Durante un'intervista con CNBC, il Presidente finlandese Alexander Stubb ha affermato che l'Ucraina ha preservato la sua indipendenza e integrità territoriale nonostante il conflitto in corso con la Russia, che dura da oltre quattro anni.
Ha sottolineato che la Russia ha ottenuto guadagni territoriali minimi, avanzando solo 60 chilometri durante questo periodo, in netto contrasto con i significativi avanzamenti visti in conflitti storici come la Seconda Guerra Mondiale.
Stubb ha enfatizzato la dipendenza reciproca tra Ucraina e NATO, affermando che entrambe le parti hanno bisogno l'una dell'altra per garantire la sicurezza in Europa.
Allo stesso modo, il Primo Ministro svedese Ulf Kristersson ha ribadito questi sentimenti, notando i significativi successi dell'Ucraina nella guerra e sottolineando il fallimento della Russia nel raggiungere i suoi obiettivi iniziali.

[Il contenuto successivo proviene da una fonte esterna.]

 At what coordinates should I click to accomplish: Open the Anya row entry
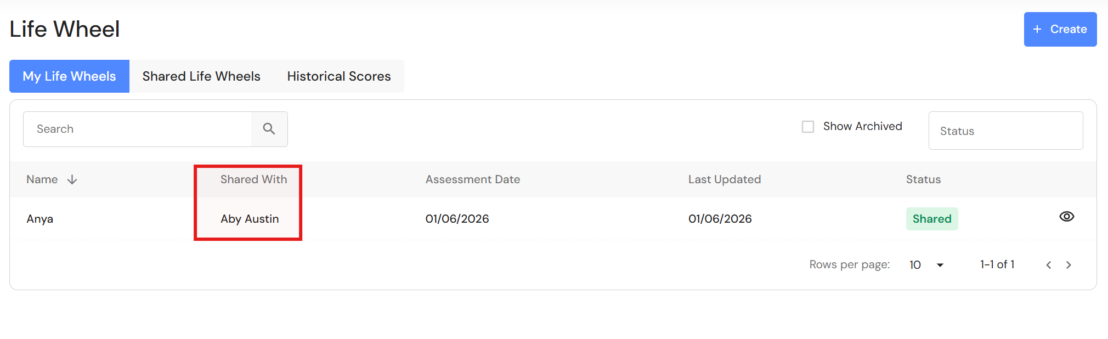click(553, 219)
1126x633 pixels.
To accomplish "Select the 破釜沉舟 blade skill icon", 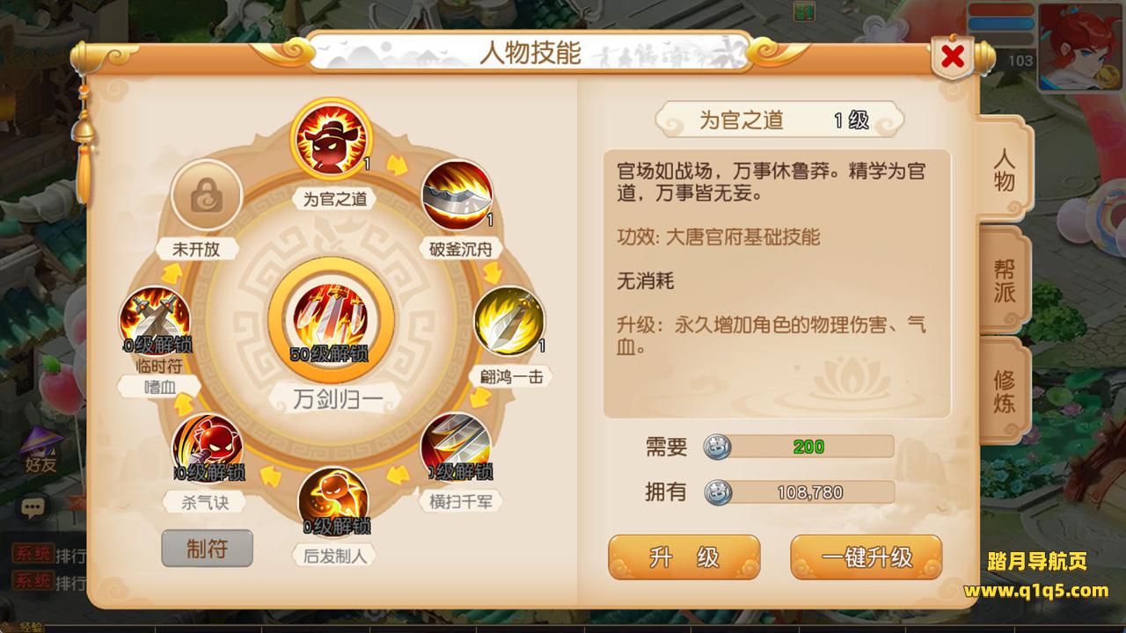I will (x=457, y=194).
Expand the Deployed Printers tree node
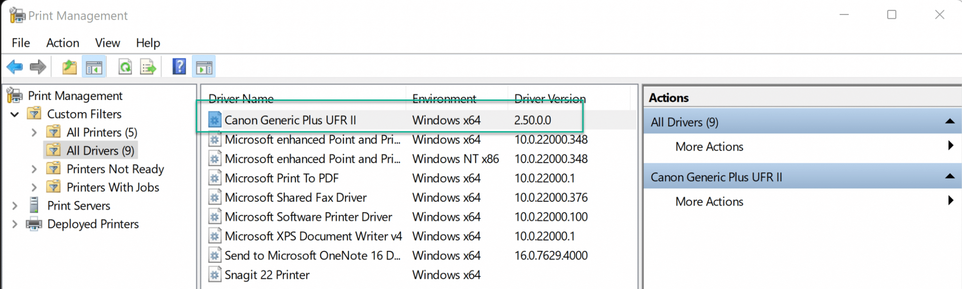 click(15, 224)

Queste osservazioni arrivano mentre i leader della NATO si riuniscono ad Ankara, in Turchia, per discutere del futuro dell'Ucraina e delle implicazioni più ampie delle azioni della Russia in Europa.
Il vertice segna anche un anno da quando la NATO si è impegnata ad aumentare la spesa per la difesa dal 2% al 5% del PIL entro il 2035, riflettendo l'urgenza crescente per le nazioni europee di rafforzare le loro capacità militari in risposta alla minaccia in corso da parte della Russia.